Marisa Matias olha para a Europa com a certeza de que o projeto europeísta precisa de uma mudança urgente. "Acho que neste momento não é possível ser-se europeísta sem se ser crítico daquilo que tem sido a evolução da integração europeia que levou ao Brexit e que tem levado a mais divergências entre os diferentes países. Se não for para mudar não vale a pena".
Marisa Matias é presidente da Delegação para as Relações com os Países do Maxereque (Líbano, Jordânia, Egito e Síria). "Este mandato centrou-se muito nos refugiados e no terrorismo. Visitei não só as instituições mas também todos os campos de refugiados que existem na Jordânia".

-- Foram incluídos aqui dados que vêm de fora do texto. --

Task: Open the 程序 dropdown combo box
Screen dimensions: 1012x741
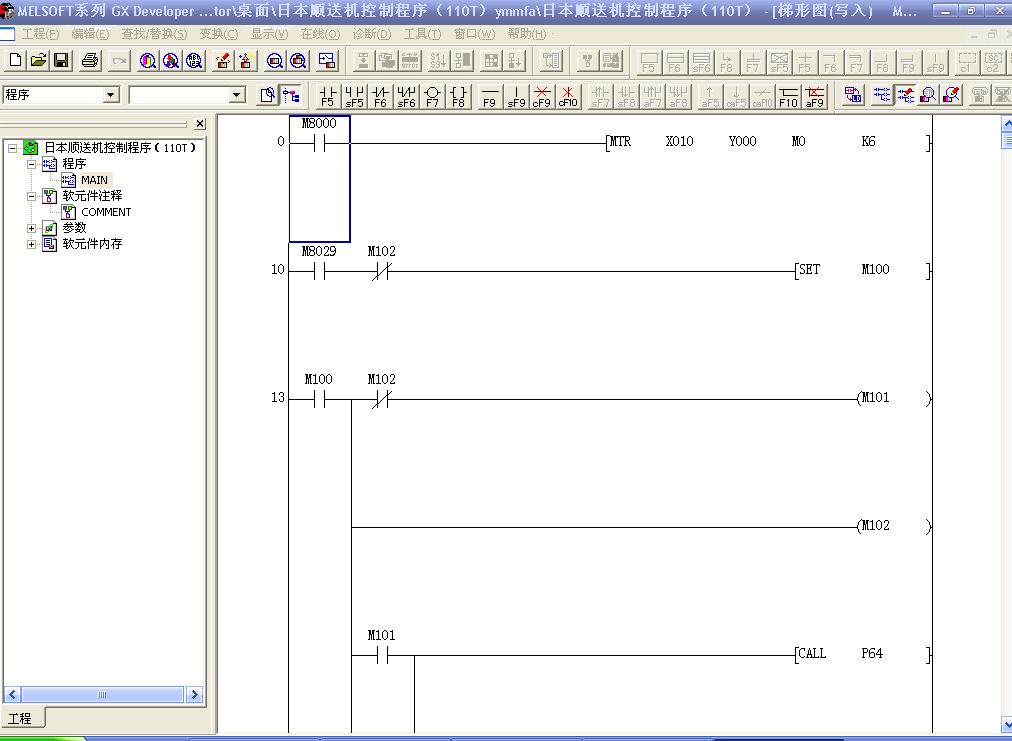Action: tap(111, 95)
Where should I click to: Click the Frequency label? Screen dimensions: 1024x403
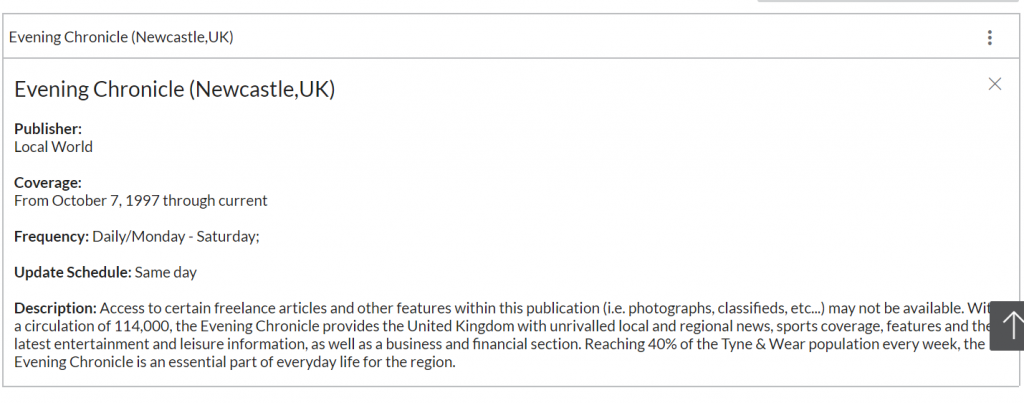point(51,237)
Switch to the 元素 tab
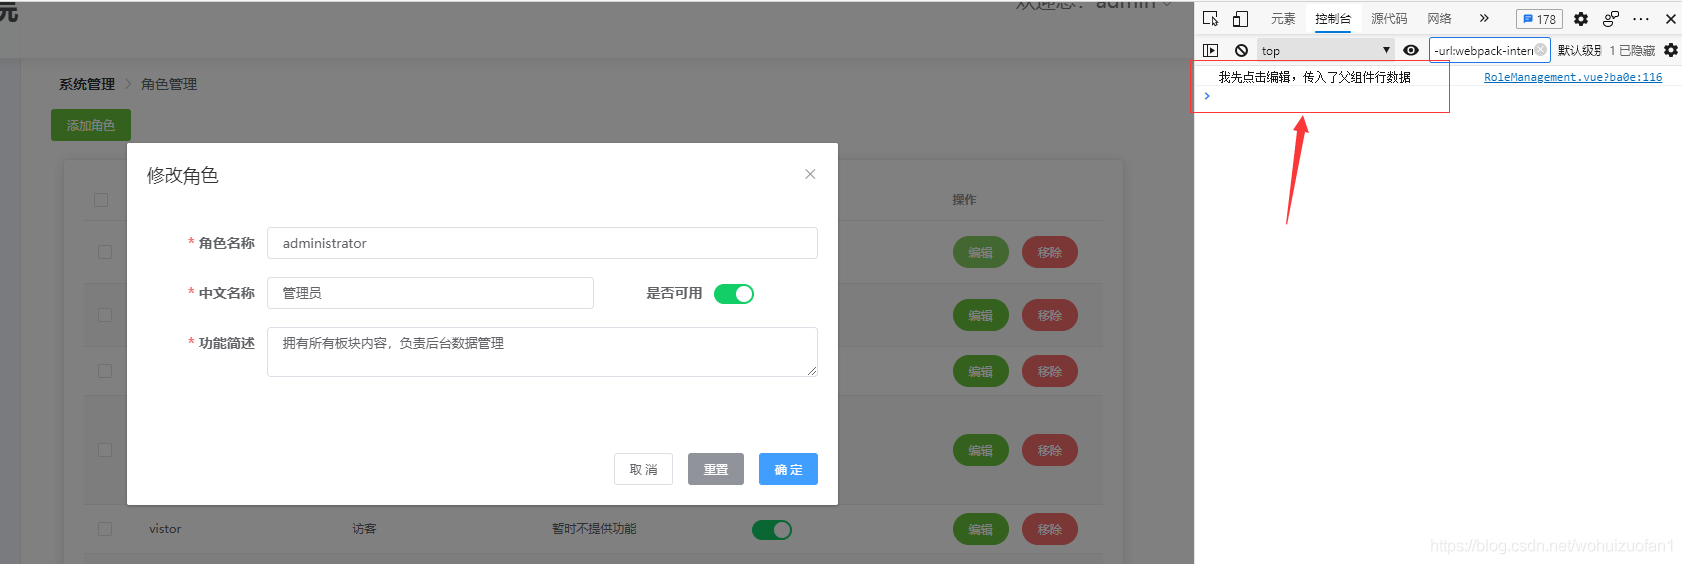This screenshot has height=564, width=1682. (x=1283, y=19)
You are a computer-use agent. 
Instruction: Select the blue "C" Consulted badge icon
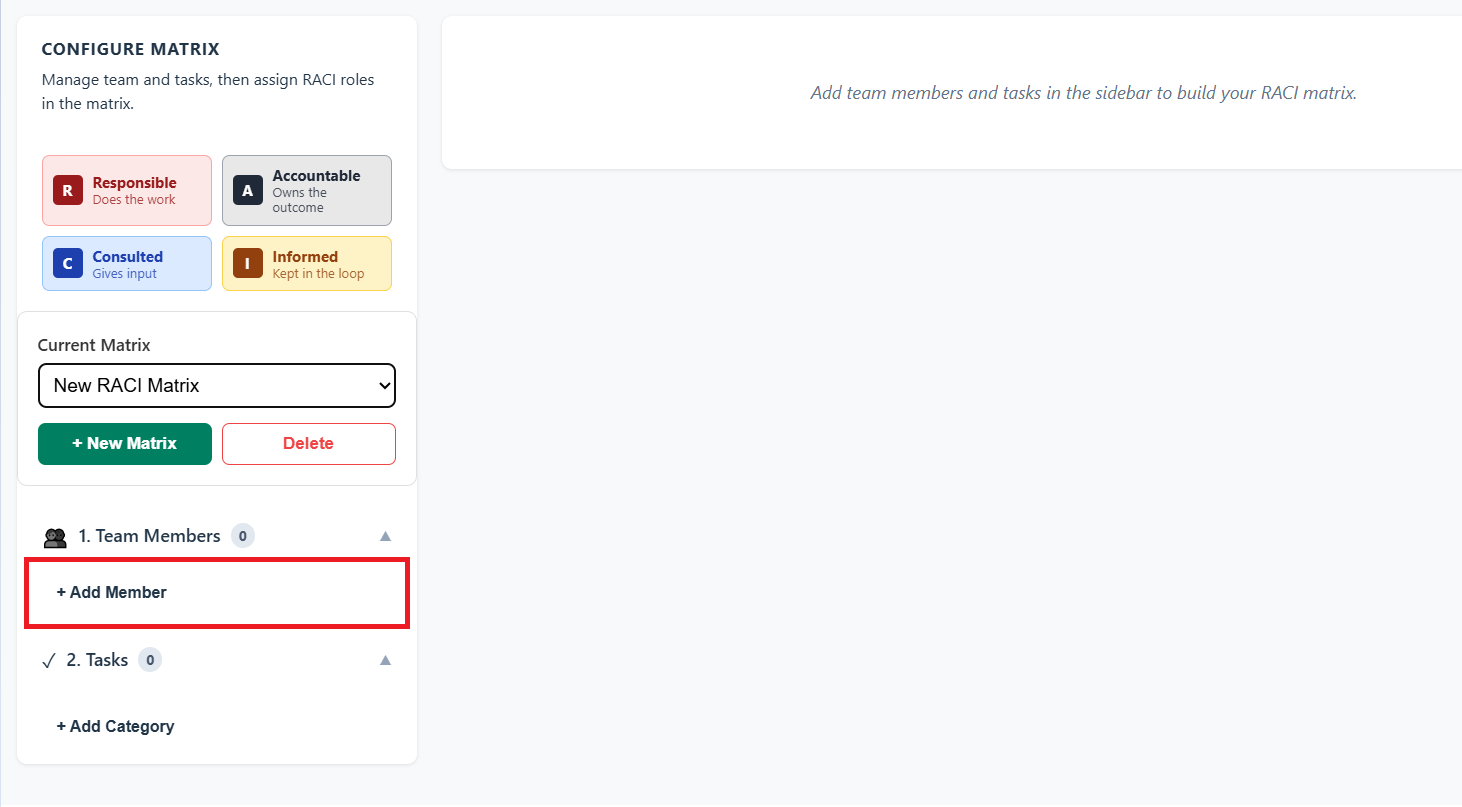coord(67,262)
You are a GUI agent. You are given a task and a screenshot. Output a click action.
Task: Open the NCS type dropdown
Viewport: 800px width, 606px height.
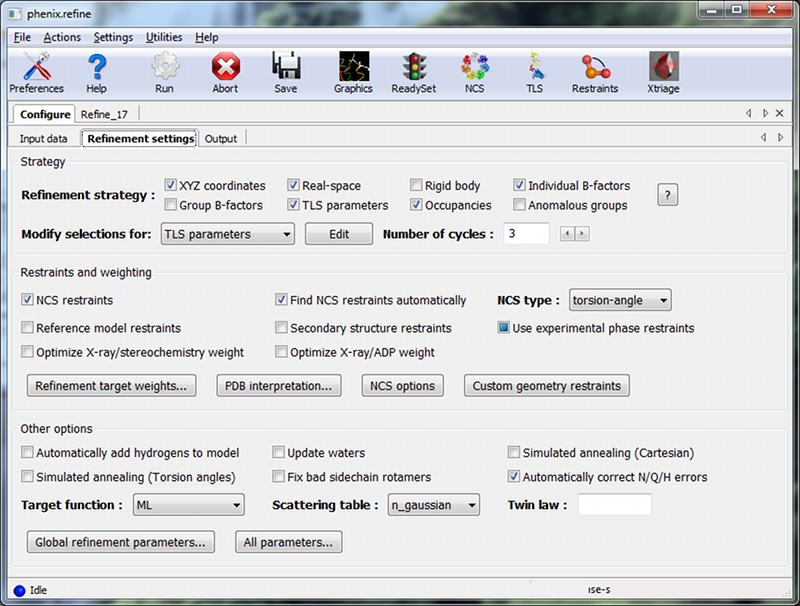[618, 299]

É no oriente que Marisa Matias tem uma das suas maiores causas: a Palestina. "É uma prisão a céu aberto. É uma situação que viola completamente o direito internacional. Acho que é uma das causas maiores da humanidade. É uma vergonha da comunidade internacional".

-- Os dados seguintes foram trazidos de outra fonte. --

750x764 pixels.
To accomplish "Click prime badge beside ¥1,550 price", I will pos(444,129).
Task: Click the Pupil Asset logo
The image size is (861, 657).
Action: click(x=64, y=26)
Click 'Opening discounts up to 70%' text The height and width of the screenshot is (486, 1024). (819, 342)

Quando fala de refugiados diz que "a União Europeia está a ser cúmplice de um massacre que já vem dos países de origem. Nos últimos cinco anos assistimos à morte de 20 mil pessoas no mar Mediterrâneo. Podia ter havido uma redistribuição de um milhão e meio de refugiados pelos quinhentos milhões de cidadãos da união europeia. Eles não vêm fazer terrorismo, eles vêm a fugir do terrorismo".
Gostava de ser avaliada nas urnas
Marisa Matias gostava que as Eleições Europeias fossem um escrutínio ao trabalho dos deputados e não um teste ao Governo ou à "geringonça", apesar de acreditar que isso será uma inevitabilidade porque diz existir em Portugal uma "nacionalização da política" e que o trabalho dos 21 deputados portugueses na Europa e em Portugal é "invisível, porque não tem cobertura mediática e as pessoas sentem Bruxelas ainda muito longe. Deviam saber que aqui decide-se muito mais sobre a vida das pessoas do que em Portugal", refere.

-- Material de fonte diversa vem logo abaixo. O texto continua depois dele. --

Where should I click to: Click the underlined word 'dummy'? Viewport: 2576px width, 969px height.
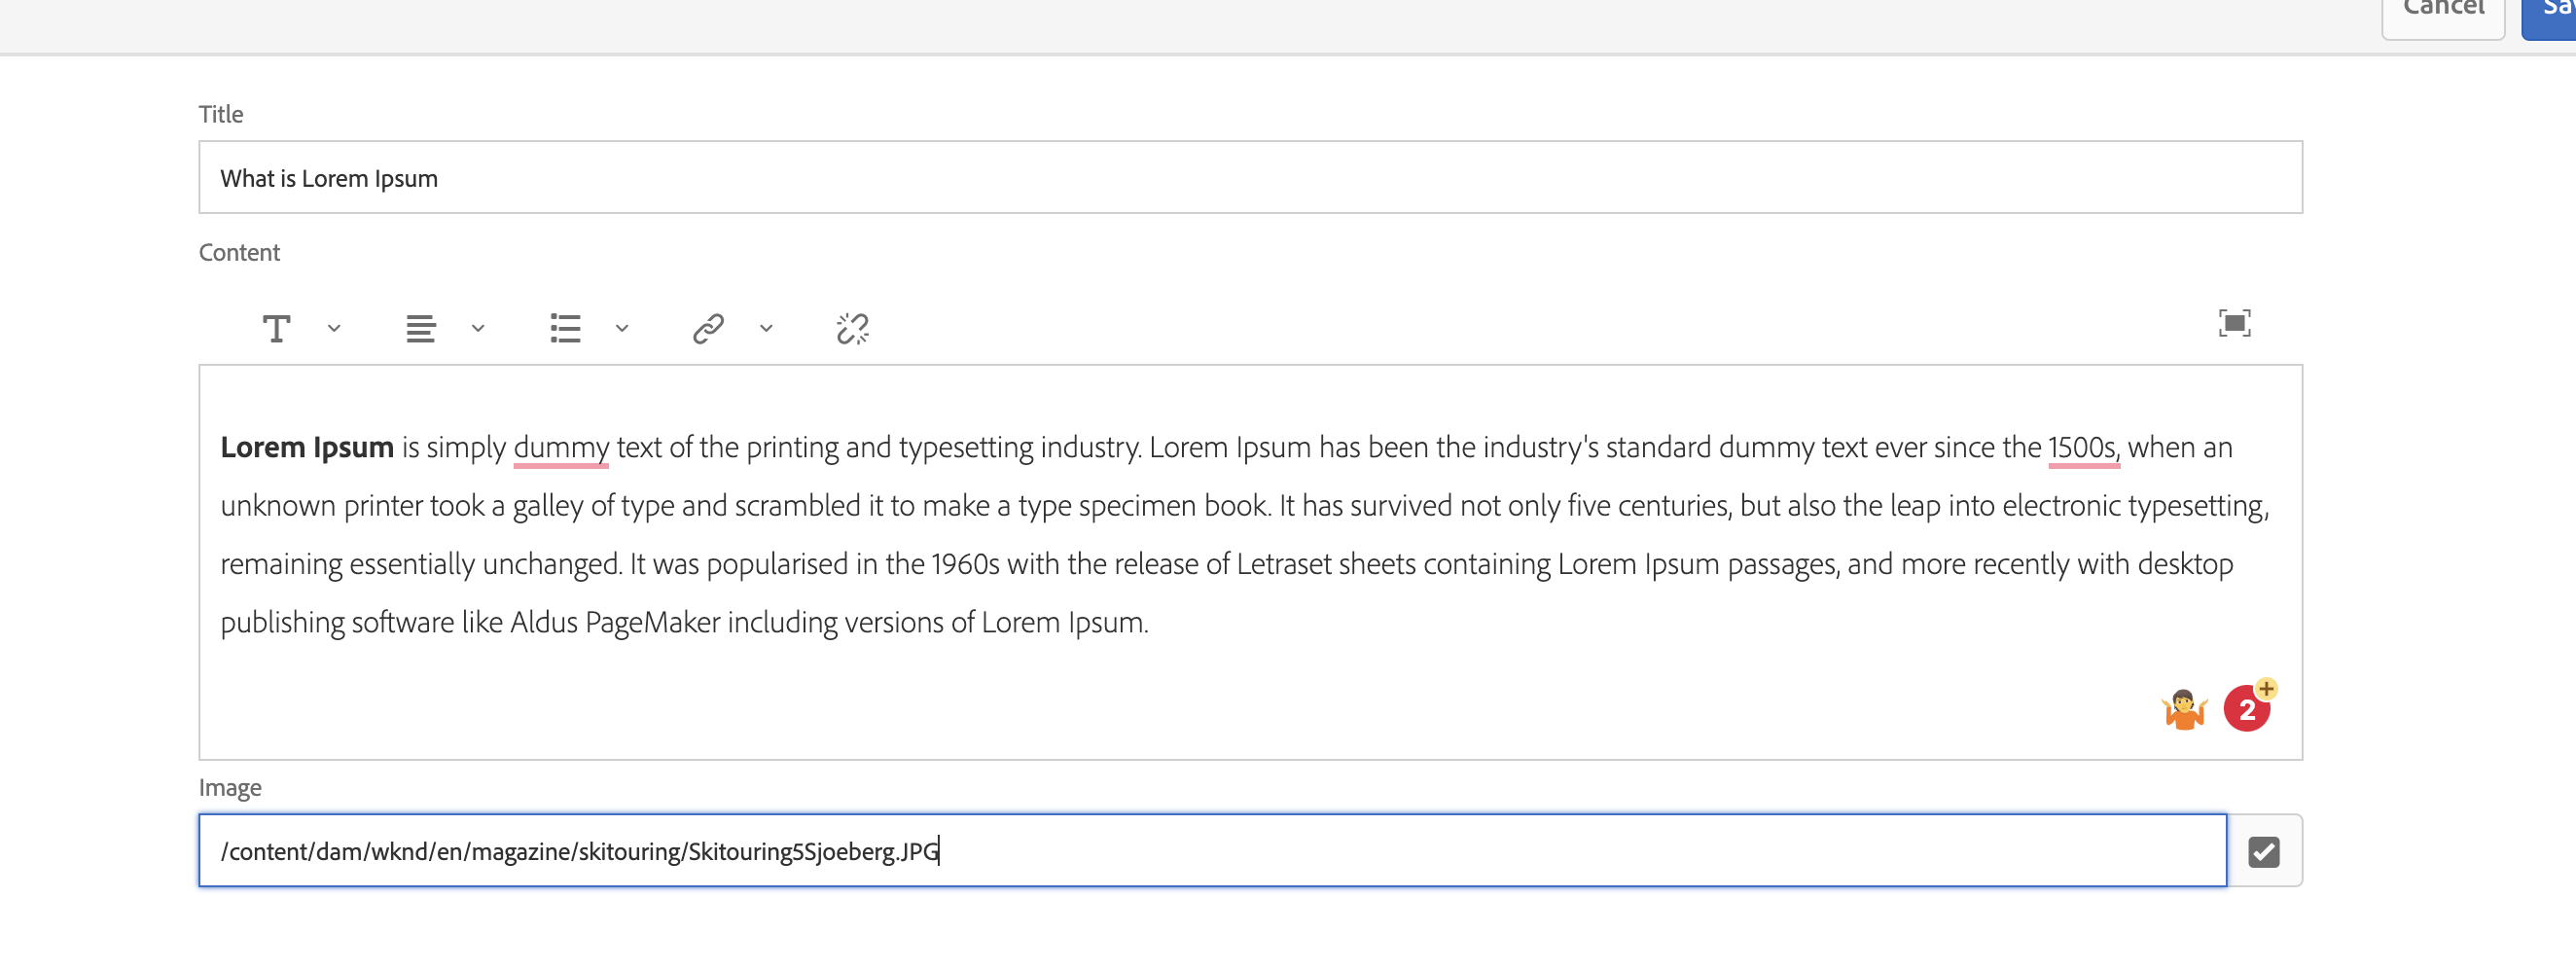(562, 447)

A cabeça de lista do Bloco tem nas questões ambientais um dos principais pontos da sua campanha. "Nós não temos outro planeta. Estamos a trabalhar para a nossa autoextinção. Ou mudamos comportamentos radicalmente ou não há futuro para as gerações futuras".
A única deputada do Bloco em Bruxelas dorme cerca de cinco horas por dia e, para lá de passar uma semana do mês em Estrasburgo, vem todos os fins de semana a Portugal para trabalho do Parlamento. Diz que a família lhe faz falta, principalmente a mãe, e que gostava de poder ir mais vezes à aldeia de Alcouce no distrito de Coimbra.
A socióloga que já está na estrada "lado a lado com o que é de todos" (slogan de campanha) espera levar companhia para Bruxelas no próximo dia 26.